2- Des « produits » consommables : Les champions sportifs ne sont que ça. Aussi sympathiques que soient quelques uns d’entre eux, ils sont le résultat d’une entreprise de production qui les cueille quasiment à la sortie du berceau pour en faire ces stupéfiants « performers » qui auront pour fonction d’envoûter les foules pendant la très courte période de leur apogée, et qui devront se prêter sans rechigner à toutes les corvées de la starisation sous peine d’être vite ringardisés. Que cette fabrication ait souvent des effets néfastes sur leur santé physique et psychique importe peu. Une fois que le jouet à servi, peu importe dans quelle poubelle il se retrouve. Qu’elle soit quelquefois très dorée n’y change rien.

3- « Quand le sage pointe le déni démocratique, l’imbécile regarde les Jeux Olympiques. » Zantrop, Lundi matin N° 439, 2 août 2024.

4- Voir les actions du groupe « Saccage 2024 » et celles des « peines à jouir » bordelais.

5- Pierre Douillard-Lefèvre, Nous sommes en guerre, Grévis, 2021.
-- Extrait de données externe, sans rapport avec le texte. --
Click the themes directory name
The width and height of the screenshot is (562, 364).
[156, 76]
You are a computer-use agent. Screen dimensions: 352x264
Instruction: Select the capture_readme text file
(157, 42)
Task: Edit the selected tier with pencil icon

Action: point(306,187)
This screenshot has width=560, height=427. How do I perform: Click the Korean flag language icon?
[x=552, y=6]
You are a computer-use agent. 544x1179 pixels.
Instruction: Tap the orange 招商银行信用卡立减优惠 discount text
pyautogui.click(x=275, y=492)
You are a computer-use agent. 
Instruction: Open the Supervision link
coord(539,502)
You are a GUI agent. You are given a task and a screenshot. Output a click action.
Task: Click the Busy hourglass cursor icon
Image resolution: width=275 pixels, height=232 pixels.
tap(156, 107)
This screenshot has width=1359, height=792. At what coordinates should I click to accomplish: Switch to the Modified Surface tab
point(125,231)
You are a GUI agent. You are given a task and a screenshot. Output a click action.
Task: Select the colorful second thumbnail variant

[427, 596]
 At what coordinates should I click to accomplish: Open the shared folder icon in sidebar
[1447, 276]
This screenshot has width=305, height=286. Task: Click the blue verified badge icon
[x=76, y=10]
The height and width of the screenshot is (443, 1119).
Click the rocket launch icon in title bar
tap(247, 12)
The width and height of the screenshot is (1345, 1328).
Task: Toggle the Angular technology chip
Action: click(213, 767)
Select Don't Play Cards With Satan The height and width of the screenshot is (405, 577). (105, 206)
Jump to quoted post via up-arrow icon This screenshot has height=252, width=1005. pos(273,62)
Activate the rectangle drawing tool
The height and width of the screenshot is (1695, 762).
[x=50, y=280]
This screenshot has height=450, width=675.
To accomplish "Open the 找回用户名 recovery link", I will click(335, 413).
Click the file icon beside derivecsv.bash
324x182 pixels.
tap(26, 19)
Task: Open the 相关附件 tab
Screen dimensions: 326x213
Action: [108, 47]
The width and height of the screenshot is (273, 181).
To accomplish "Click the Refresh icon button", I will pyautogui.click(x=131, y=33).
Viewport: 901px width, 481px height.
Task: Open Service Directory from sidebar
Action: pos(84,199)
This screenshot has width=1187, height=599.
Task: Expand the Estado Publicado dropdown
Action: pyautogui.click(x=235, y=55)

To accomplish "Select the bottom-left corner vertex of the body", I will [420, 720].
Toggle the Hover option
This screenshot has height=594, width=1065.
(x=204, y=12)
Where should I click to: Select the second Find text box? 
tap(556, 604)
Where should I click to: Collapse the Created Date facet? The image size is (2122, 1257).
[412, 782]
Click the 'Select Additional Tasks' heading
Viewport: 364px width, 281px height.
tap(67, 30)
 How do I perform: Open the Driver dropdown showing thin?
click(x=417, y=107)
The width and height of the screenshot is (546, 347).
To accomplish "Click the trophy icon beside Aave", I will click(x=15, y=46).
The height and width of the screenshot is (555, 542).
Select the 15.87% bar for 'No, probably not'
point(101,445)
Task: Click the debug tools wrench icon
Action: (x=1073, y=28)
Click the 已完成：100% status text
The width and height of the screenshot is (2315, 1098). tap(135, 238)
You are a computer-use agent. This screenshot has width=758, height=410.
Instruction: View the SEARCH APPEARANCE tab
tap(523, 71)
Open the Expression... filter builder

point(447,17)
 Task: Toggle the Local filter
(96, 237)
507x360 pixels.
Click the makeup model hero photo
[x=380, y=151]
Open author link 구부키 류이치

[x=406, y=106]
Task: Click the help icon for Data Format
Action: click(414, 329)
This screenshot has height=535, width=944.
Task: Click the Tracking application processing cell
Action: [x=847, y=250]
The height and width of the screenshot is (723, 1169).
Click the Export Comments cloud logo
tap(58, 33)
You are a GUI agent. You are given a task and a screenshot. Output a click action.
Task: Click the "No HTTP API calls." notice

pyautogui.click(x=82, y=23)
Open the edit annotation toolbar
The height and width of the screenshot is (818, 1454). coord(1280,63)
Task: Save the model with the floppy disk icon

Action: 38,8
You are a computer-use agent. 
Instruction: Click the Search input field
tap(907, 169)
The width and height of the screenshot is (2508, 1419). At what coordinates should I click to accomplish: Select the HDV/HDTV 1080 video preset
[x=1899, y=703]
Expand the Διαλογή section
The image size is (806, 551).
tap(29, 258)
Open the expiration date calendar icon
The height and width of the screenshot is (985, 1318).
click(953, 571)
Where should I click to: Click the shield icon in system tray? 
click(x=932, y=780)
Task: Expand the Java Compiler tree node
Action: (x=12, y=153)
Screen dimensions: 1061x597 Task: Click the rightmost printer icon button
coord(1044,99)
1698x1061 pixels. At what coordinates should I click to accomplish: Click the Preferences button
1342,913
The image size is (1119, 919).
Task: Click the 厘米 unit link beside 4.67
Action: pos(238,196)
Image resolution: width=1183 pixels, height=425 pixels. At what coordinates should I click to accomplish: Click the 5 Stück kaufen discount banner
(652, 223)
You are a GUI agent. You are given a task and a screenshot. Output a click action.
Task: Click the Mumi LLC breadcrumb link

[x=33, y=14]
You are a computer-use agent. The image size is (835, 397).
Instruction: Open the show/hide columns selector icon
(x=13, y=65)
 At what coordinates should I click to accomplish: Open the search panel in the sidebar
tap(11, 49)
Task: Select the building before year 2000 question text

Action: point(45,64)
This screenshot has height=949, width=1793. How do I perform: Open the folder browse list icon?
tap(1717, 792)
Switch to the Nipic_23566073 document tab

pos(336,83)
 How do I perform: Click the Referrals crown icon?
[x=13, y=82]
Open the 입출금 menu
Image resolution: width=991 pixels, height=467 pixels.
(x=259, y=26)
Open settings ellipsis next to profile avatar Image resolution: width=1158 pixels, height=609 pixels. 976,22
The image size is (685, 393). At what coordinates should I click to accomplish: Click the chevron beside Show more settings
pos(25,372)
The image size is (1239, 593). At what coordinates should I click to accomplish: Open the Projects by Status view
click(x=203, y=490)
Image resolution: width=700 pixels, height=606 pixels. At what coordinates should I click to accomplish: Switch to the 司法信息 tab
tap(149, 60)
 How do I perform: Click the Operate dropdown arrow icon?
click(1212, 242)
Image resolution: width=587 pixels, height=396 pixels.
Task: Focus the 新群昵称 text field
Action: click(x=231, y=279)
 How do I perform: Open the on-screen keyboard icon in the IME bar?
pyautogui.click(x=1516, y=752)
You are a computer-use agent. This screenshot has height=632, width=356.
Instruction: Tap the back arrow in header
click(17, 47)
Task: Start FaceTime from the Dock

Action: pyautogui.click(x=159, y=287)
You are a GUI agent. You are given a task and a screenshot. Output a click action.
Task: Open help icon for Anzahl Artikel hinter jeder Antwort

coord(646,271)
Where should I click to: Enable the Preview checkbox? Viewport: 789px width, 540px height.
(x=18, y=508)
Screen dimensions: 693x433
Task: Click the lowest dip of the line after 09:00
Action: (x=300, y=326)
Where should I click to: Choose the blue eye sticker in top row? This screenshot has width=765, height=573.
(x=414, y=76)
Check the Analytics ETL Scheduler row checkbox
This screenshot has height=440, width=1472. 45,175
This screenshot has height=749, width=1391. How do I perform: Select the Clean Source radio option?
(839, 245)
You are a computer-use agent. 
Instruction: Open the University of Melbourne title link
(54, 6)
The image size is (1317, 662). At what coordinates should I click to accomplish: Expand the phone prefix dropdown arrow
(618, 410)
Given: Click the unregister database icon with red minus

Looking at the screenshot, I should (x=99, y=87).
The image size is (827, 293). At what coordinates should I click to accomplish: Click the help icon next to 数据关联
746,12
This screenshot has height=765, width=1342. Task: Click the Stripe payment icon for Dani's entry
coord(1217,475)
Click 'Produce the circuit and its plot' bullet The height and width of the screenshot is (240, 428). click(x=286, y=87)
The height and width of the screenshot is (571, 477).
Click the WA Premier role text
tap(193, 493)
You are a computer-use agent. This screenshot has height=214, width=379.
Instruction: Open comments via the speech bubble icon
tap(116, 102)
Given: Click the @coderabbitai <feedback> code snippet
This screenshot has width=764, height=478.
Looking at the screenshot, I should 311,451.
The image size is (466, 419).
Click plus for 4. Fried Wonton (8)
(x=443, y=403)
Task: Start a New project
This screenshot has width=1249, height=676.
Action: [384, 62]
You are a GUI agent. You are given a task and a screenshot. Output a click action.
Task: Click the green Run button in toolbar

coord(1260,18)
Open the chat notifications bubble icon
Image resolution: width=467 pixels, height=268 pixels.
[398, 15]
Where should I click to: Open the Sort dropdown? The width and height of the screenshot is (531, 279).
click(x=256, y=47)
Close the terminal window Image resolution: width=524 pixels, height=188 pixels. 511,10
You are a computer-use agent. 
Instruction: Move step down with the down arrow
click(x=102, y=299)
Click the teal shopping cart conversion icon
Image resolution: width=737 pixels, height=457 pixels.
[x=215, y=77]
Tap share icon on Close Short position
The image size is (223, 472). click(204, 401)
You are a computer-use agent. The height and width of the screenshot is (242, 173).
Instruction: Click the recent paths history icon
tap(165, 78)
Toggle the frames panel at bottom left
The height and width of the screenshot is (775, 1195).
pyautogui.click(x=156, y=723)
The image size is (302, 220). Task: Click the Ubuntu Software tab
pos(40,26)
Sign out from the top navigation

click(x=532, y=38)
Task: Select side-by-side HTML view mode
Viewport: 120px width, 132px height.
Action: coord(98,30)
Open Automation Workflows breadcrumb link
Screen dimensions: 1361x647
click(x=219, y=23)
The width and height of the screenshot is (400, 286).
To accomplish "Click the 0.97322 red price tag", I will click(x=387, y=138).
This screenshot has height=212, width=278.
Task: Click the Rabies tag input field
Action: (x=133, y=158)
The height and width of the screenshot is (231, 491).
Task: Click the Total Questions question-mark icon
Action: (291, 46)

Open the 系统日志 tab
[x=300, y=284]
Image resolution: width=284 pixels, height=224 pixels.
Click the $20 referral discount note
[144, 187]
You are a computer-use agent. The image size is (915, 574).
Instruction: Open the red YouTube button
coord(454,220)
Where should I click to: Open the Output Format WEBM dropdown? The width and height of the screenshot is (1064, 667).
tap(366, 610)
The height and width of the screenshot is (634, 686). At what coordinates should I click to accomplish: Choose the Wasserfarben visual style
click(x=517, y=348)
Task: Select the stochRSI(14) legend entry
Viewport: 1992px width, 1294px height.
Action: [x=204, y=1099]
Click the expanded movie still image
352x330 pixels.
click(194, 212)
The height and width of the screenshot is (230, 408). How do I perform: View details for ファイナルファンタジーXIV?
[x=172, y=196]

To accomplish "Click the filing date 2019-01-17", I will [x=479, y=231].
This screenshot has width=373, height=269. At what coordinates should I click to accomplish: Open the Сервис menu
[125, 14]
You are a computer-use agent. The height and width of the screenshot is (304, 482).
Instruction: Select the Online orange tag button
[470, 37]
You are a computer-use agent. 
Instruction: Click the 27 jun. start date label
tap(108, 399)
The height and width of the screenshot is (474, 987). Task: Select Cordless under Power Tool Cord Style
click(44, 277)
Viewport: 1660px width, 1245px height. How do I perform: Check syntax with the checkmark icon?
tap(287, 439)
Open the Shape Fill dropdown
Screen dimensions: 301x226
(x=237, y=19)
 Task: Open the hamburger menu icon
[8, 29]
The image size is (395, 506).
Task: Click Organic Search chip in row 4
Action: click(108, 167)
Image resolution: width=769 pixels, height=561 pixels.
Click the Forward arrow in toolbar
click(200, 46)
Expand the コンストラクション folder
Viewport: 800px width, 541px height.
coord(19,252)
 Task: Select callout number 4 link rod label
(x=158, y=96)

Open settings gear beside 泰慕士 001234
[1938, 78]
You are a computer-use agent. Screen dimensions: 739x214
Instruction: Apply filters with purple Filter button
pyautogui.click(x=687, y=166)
6- Steve Maia Caniço, 24 ans, est mort noyé dans la Loire à Nantes après une intervention policière contre une fête « non autorisée » dans la nuit du 21 au 22 juin 2019.

7- Dans la nuit du 18 au 19 juin 2021 à Redon, la police réprime très violemment un « Teknival » organisé en hommage à Steve Maia Caniço. Un jeune homme de 22 ans a la main arrachée par une grenade.